Every line holding "Awards" should be copied from the records below.

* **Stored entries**

*** Block opens ***

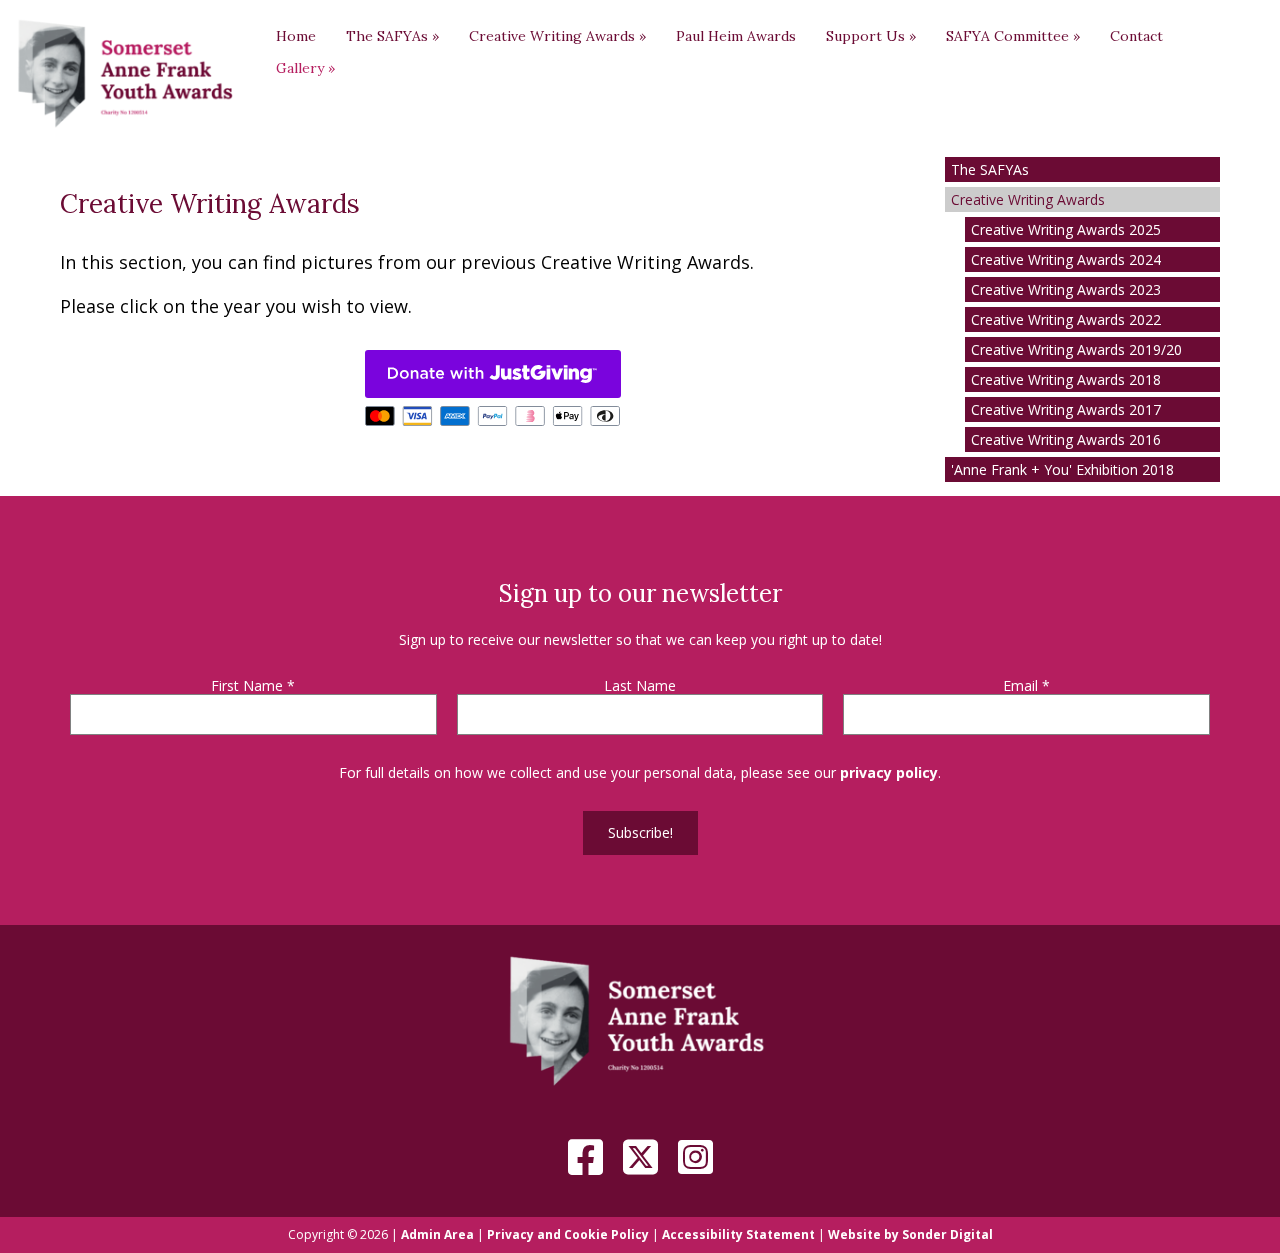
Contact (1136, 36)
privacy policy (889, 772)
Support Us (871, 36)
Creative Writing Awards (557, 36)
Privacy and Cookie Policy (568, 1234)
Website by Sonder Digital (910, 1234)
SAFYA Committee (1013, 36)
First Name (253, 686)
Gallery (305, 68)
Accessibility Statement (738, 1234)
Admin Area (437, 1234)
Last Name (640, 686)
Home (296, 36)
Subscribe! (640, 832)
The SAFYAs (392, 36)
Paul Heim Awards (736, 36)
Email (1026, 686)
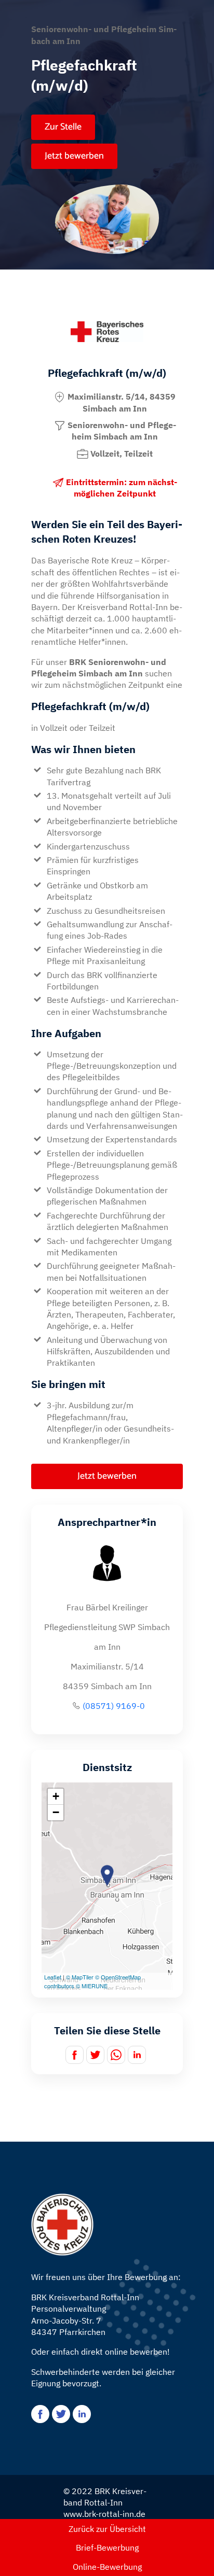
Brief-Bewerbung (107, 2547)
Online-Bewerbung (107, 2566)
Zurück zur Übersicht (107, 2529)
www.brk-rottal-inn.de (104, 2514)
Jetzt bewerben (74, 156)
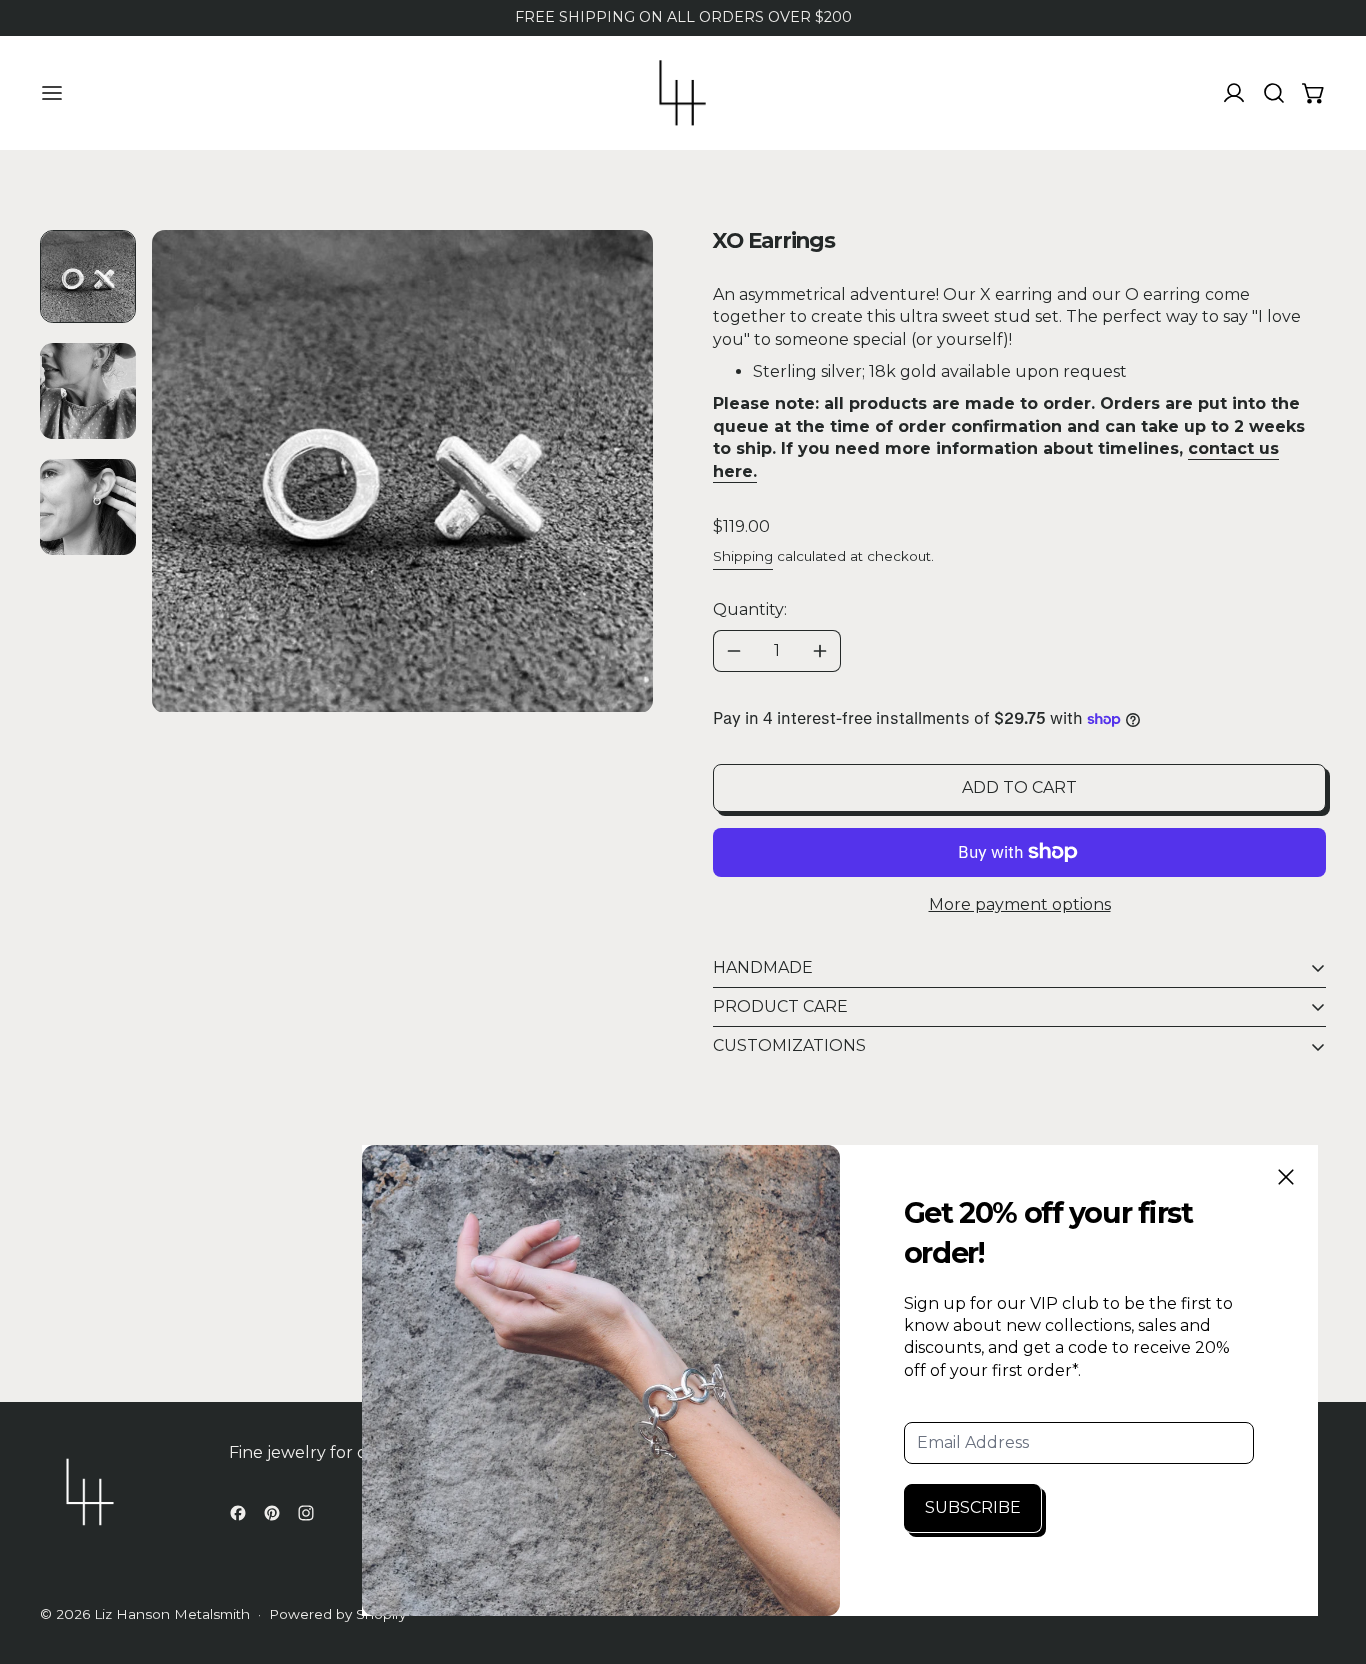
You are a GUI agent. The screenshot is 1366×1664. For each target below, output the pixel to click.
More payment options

*** Block closes ***

* **Output of the task**
Creative Writing Awards (557, 36)
Paul Heim Awards (736, 36)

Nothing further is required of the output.